Marvel Studios won't announce any upcoming films until 'Avengers: Endgame' and 'Spider-Man: Far From Home' have been released.

Kevin Feige - President of Marvel Studios - has confirmed that although there is a ''tremendous amount of potential'' for characters and storylines in the Marvel Cinematic Universe fans will have to wait until after Spider-Man releases in July 2019 for any future movie plans.

Speaking to, Feige said: ''As we've been doing for years, we aren't going to announce anything post-'Avengers: Endgame' or 'Spider-Man' until post-'Endgame' and 'Spider-Man'.

''As you know as a fan, there's a tremendous amount of potential and a tremendous amount of additional characters and storylines and groups of characters that we're going to keep playing with.

''And again, that's a testament to Marvel and to the amount of storylines and characters and amazing, amazing runs that have been in the Marvel comics.''

A whole host of new possibilities are now available to Marvel Studio bosses since Disney - who own Marvel - bought 21st Century Fox which means they now have the rights to the X-Men characters, the Fantastic Four and their respective villains among others.

The 45-year-old producer previously praised the fan reaction to his latest ensemble movie in the franchise, 2018's 'Avengers: Infinity War', and insisted the reaction was ''exactly'' what the studio wanted from fans when they first planned the movie ''four years'' ago.

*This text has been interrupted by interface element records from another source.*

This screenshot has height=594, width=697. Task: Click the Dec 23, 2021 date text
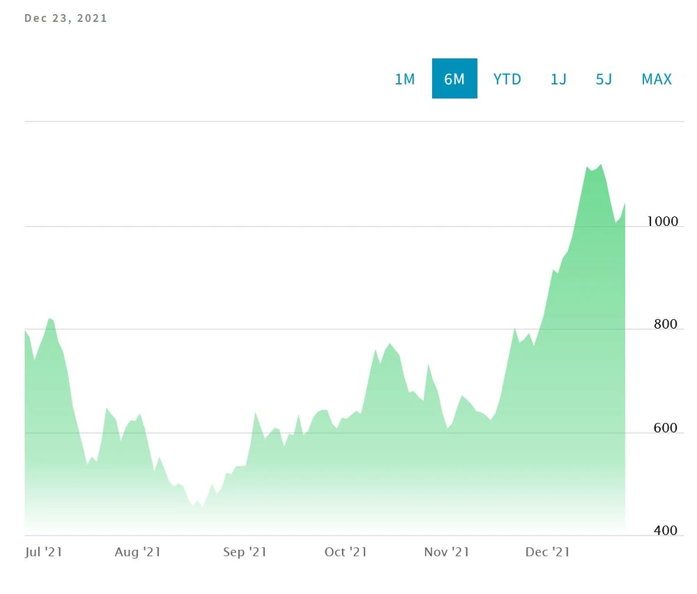click(x=66, y=18)
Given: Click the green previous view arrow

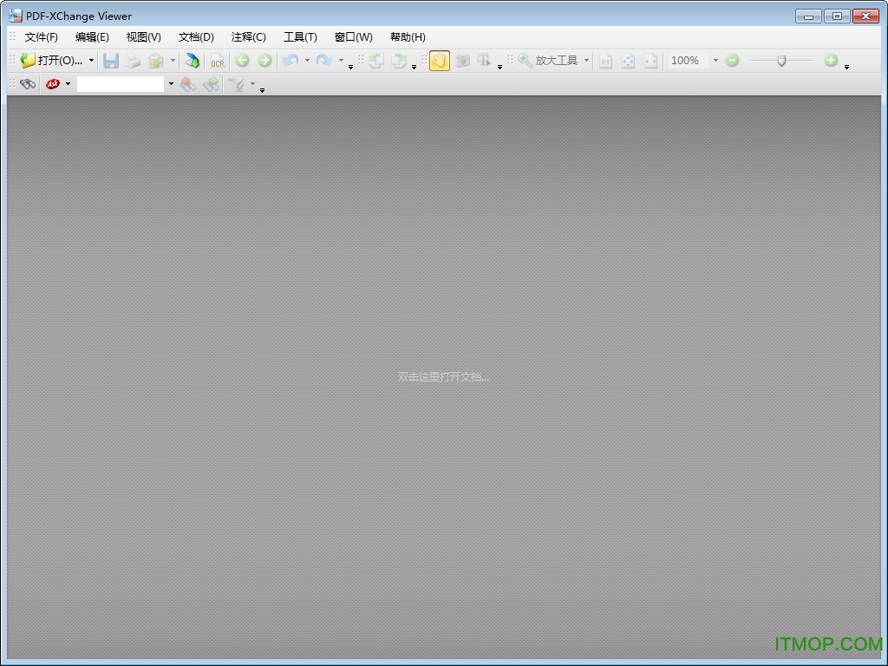Looking at the screenshot, I should 242,61.
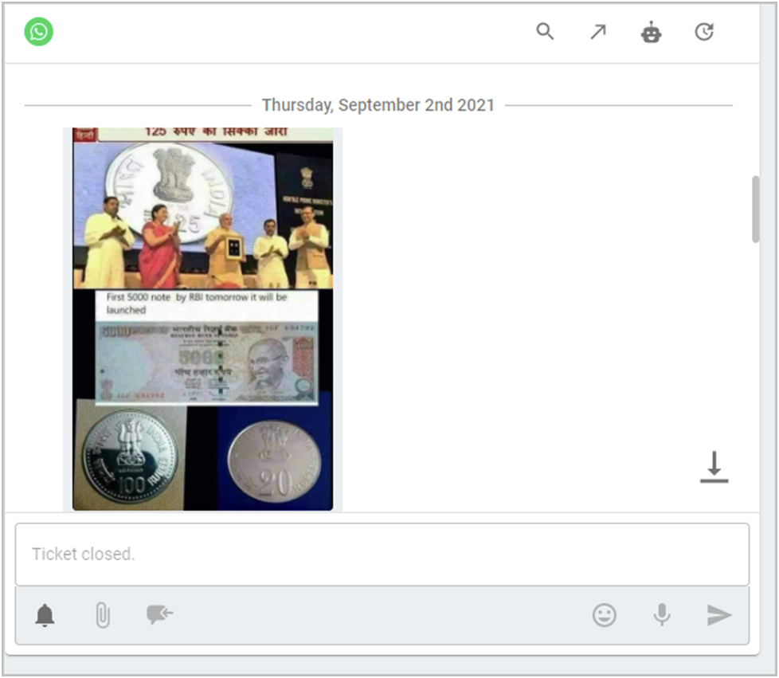The height and width of the screenshot is (678, 779).
Task: Open the bot robot icon
Action: click(x=652, y=33)
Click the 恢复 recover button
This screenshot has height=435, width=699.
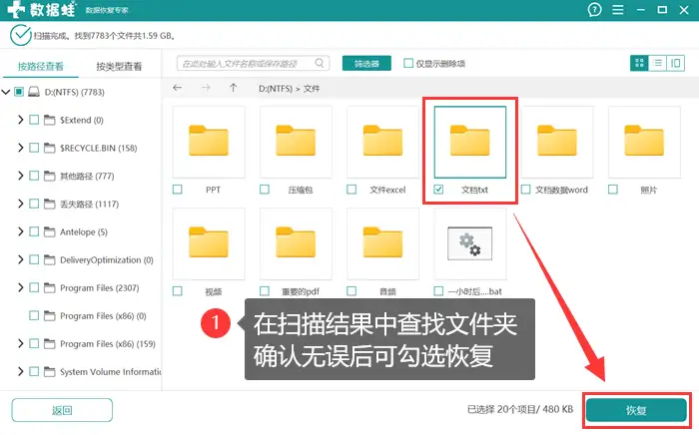pyautogui.click(x=636, y=410)
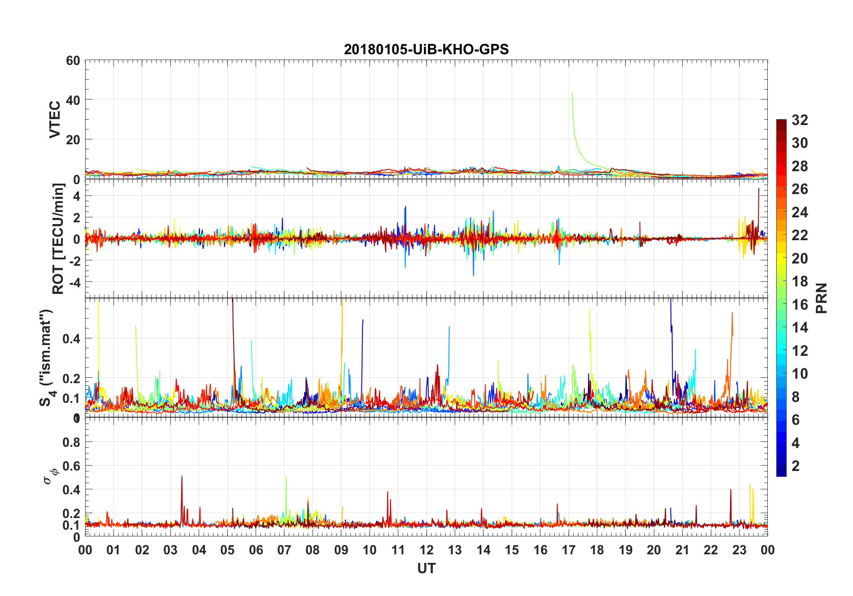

Speaking about the movie - as well as the upcoming 'Avengers: Endgame' - Kevin previously said: We did 'Infinity War' and 'Endgame' at the same time, but those have been the longest gestating movies we've ever made.

''Four years now, almost five years. And it was always about delivering on the promise that we had set up. And the way the world received Infinity War was amazing, it was exactly what we wanted.''

Kevin added that he enjoyed playing around with the idea of leaving the movie on a cliffhanger with villain Thanos seemingly being the victor, as he and his crew were tired of the ''predictable'' storyline of the good guy winning.